• _Tarea requerida_:
Conteste las siguientes preguntas a partir del documento de origen sobre la gestión de la crisis en España.
(a) ¿Con qué banco se identifica a Emilio Botín?
(b) ¿Qué cantidad puso Europa a disposición para el rescate de Bankia?
(c) ¿Qué presidente mantuvo una persistente negativa de la crisis?

• _Documento de origen_:
■ ■ ■ ■ ■ ■ ■

El caso español es, si cabe, más vergonzoso. Habiendo
amnistiado enormes sumas de dinero evadido y defraudado, así como indultado a
dirigentes bancarios que habían actuado contra la ley, no podía esperarse mucho
de nuestra acción reguladora, qué decir de las sanciones... La persistente
negativa de la crisis por parte del presidente Zapatero, el papel del fallecido
Emilio Botín (Santander) y, después, de Francisco González (BBVA) como
portavoces económicos de facto de los gobiernos españoles (siempre para dar
“confianza” a los mercados), el pacto alcanzado entre la gran banca nacional y
el Tesoro para la financiación de la deuda pública y el rescate incondicional
de Bankia (100.000 millones de euros puestos a disposición por Europa)
constituyen algunas pinceladas de una gestión económica realizada sin
planificación alguna y con frecuentes y trágicas improvisaciones.

■ ■ ■ ■ ■ ■ ■

• _Datos proporcionados_:
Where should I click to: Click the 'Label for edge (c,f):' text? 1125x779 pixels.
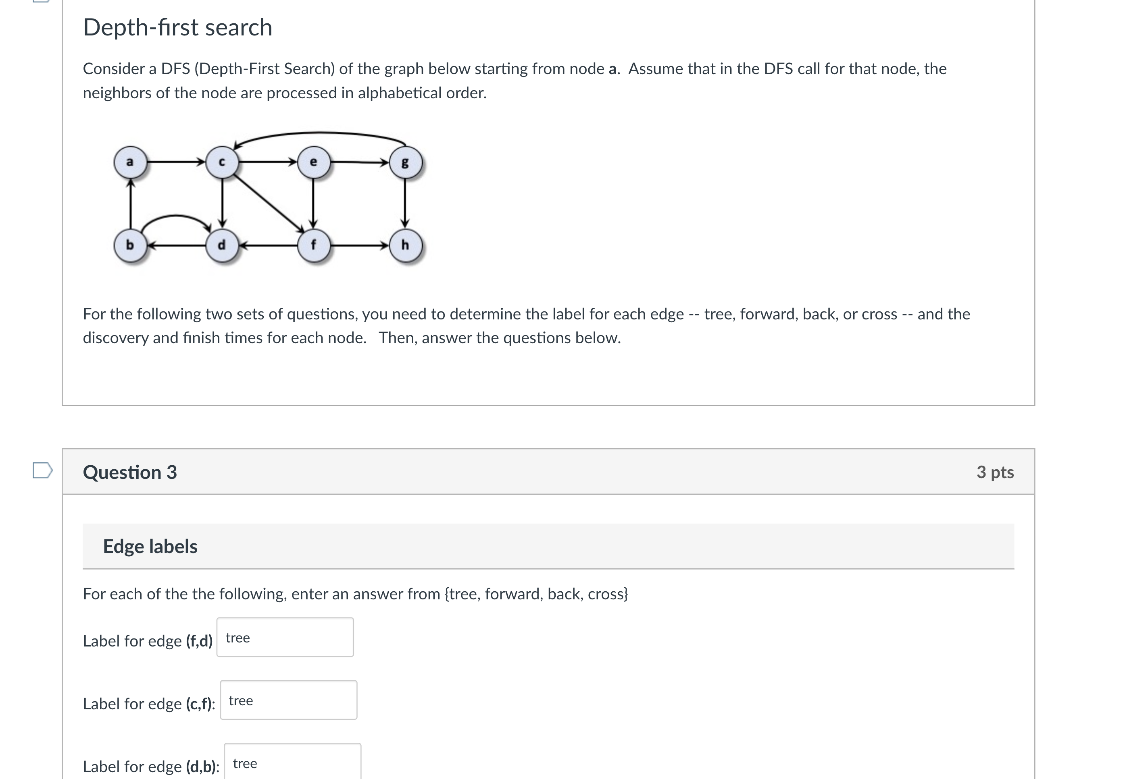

■ ■ ■ ■ ■ ■ ■

• _Resultado obtenido_:
(a) Emilio Botín se identifica con el Santander.
(b) Europa puso a disposición 100.000 millones de euros para el rescate de Bankia.
(c) El presidente Zapatero mantuvo una persistente negativa de la crisis.